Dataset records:
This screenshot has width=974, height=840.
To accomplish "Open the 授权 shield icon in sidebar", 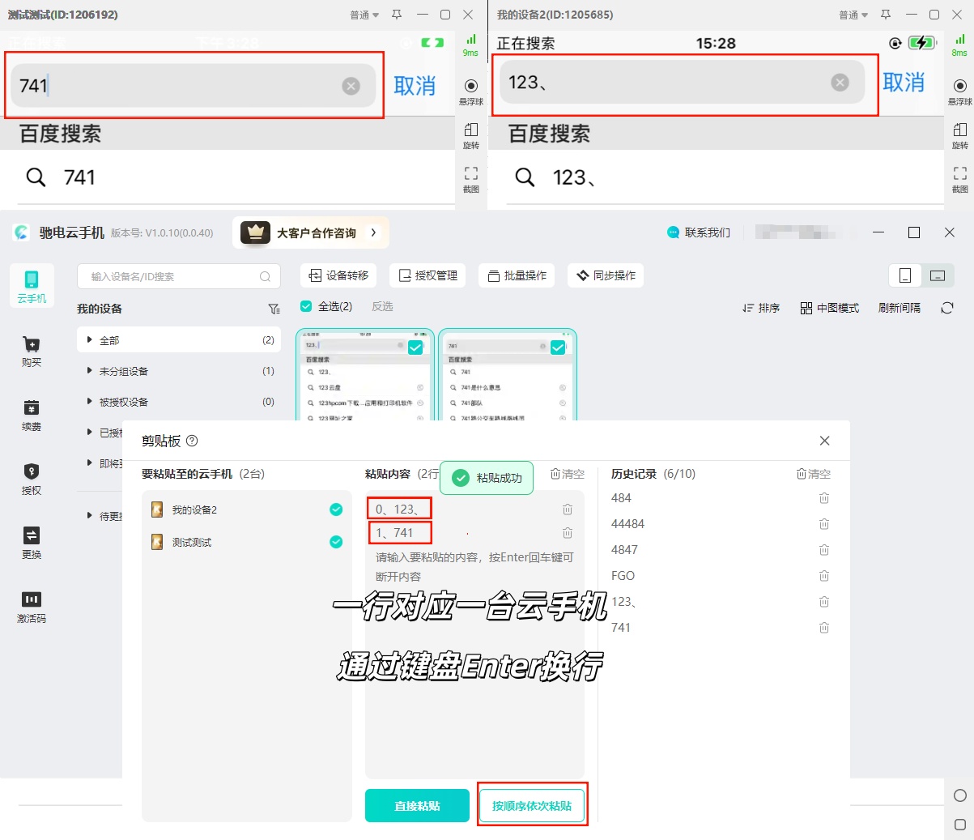I will click(32, 472).
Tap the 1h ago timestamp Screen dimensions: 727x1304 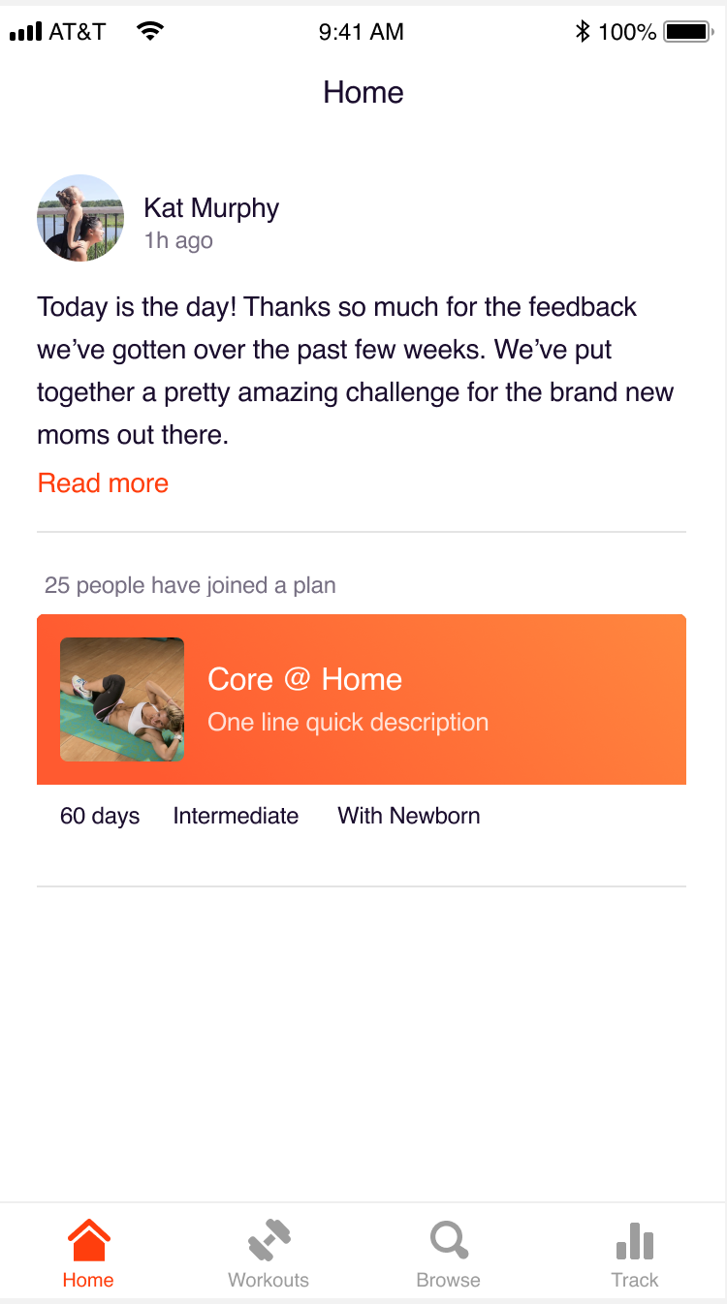pyautogui.click(x=177, y=240)
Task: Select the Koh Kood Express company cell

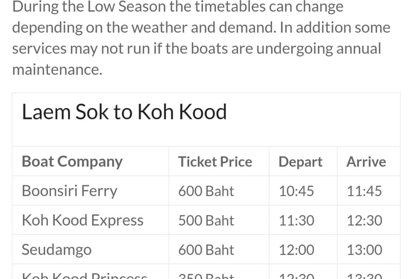Action: (x=82, y=221)
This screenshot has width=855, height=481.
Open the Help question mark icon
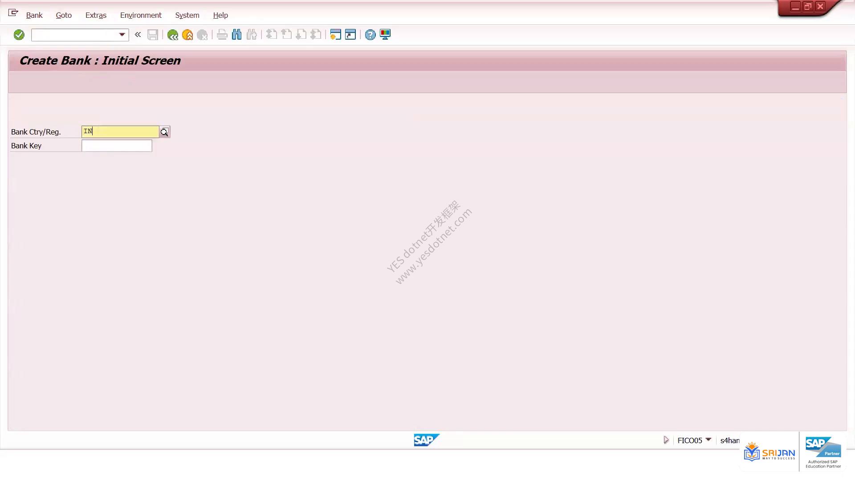click(370, 35)
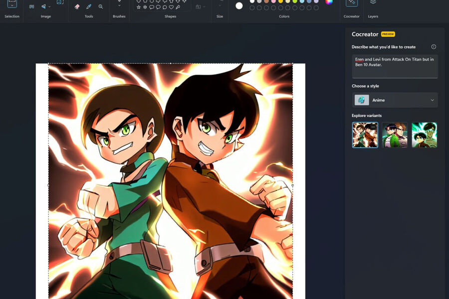Open the edit colors rainbow wheel

point(329,1)
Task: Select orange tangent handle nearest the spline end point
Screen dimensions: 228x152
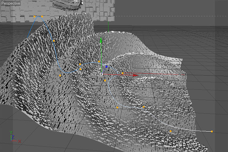Action: [x=171, y=131]
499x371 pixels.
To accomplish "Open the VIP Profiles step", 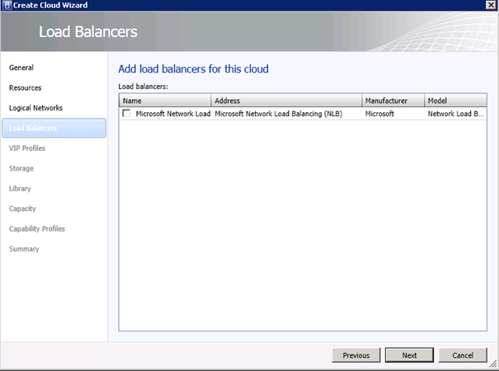I will [27, 148].
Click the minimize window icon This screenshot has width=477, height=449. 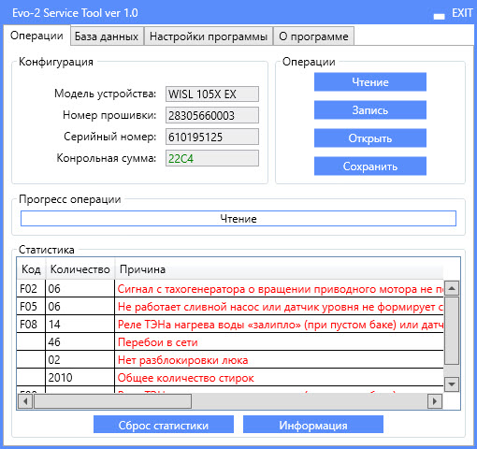click(x=439, y=17)
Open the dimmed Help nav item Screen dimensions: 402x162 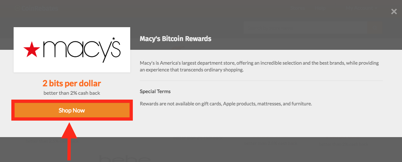320,8
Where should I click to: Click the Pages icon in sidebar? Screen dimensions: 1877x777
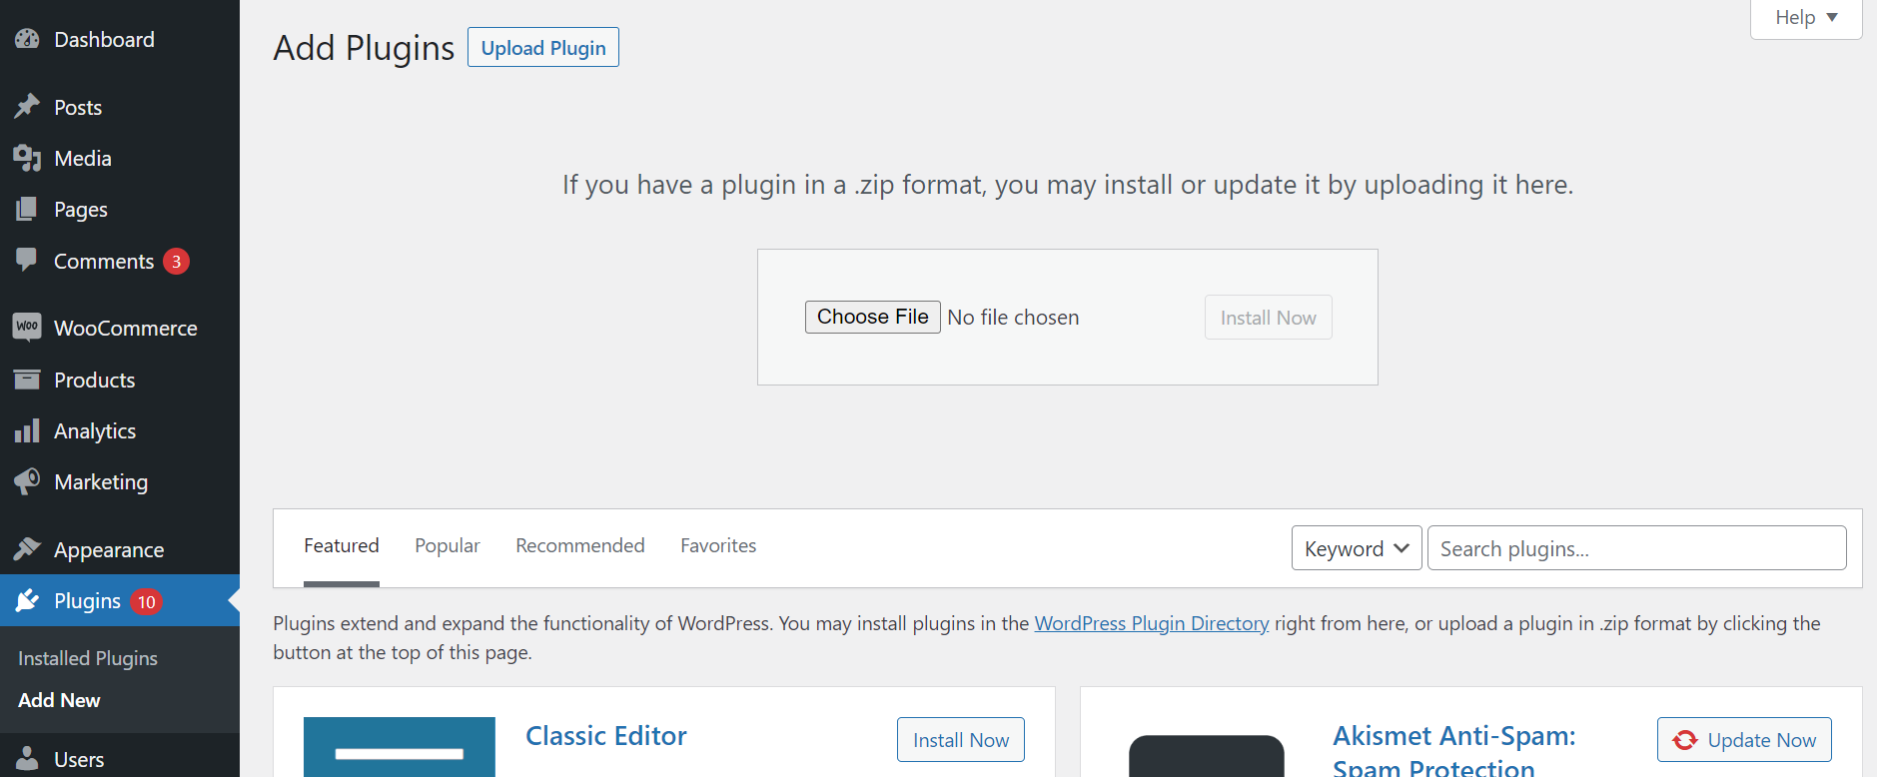click(27, 210)
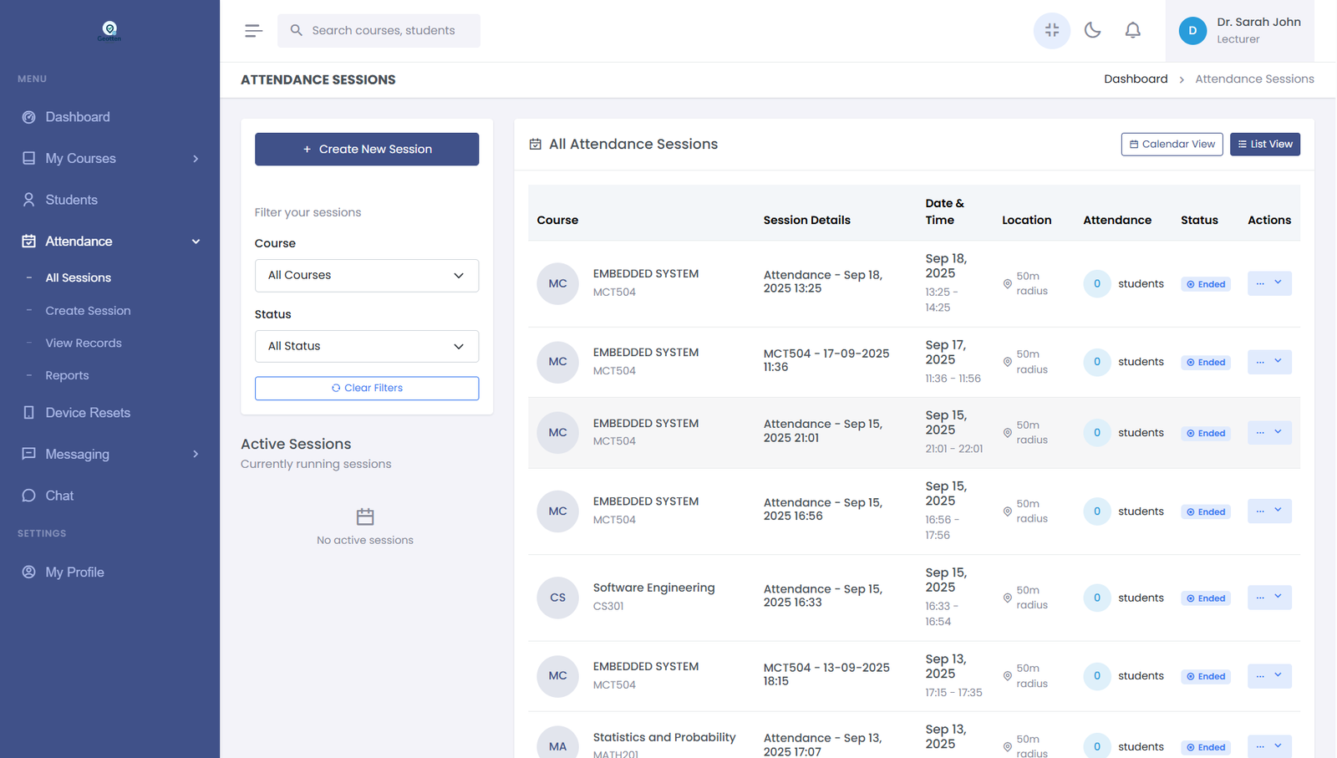This screenshot has width=1337, height=758.
Task: Open Device Resets in sidebar
Action: pyautogui.click(x=88, y=413)
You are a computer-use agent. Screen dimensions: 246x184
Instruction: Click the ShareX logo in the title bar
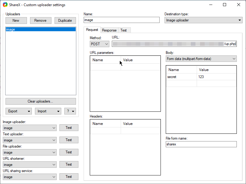[5, 5]
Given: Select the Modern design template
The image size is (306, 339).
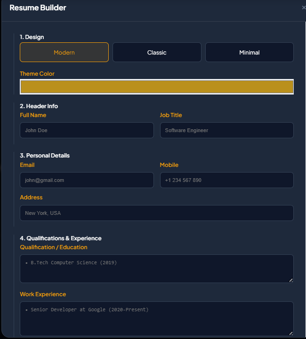Looking at the screenshot, I should [64, 52].
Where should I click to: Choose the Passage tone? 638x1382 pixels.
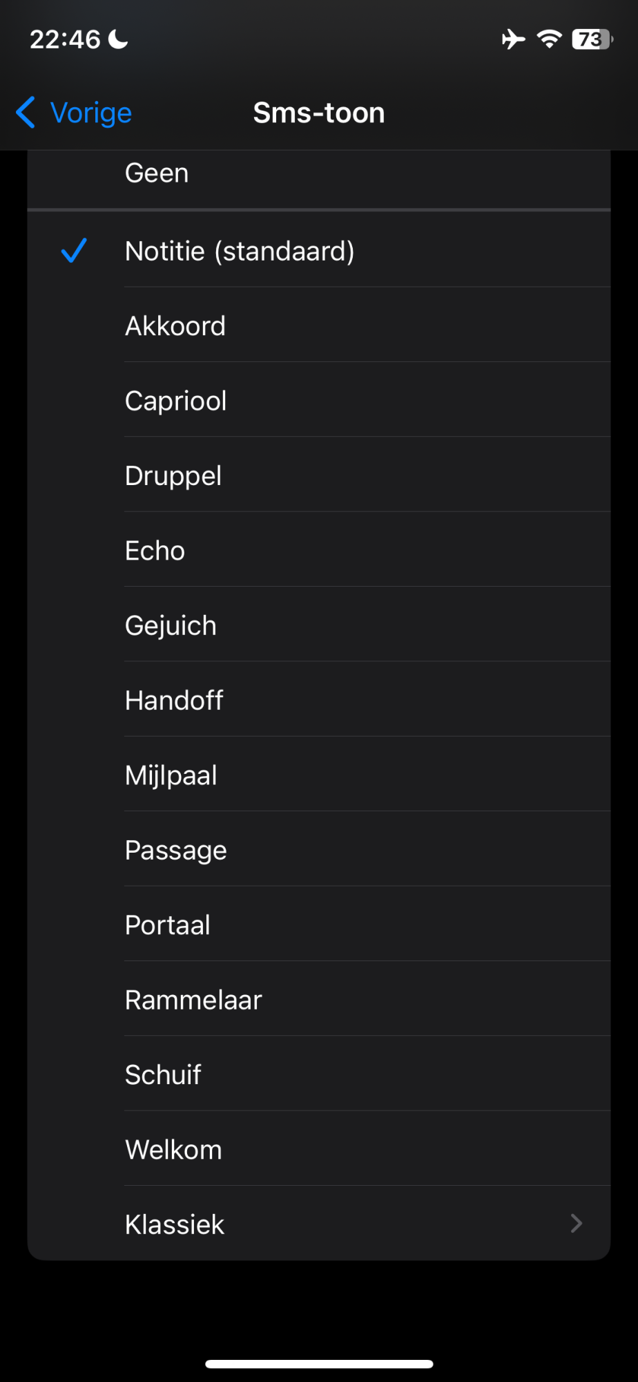pos(176,850)
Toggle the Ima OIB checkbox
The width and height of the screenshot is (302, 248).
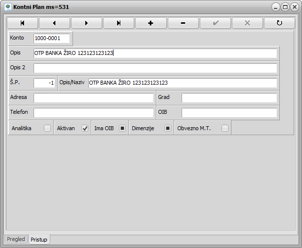click(122, 128)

= TASK DETAILS =
Exactly the lines from the line containing "You are a computer-use" to the end of the records need to be copied, both ends included, with pictures left out.

= TASK SOLUTION =
You are a computer-use agent. Screen dimensions: 246x184
Instruction: Click the ShareX logo in the title bar
[5, 5]
Given: Select the Modern design template
The image size is (306, 339).
Looking at the screenshot, I should [64, 52].
Where should I click to: Choose the Passage tone? 638x1382 pixels.
pos(176,850)
Toggle the Ima OIB checkbox
The width and height of the screenshot is (302, 248).
click(122, 128)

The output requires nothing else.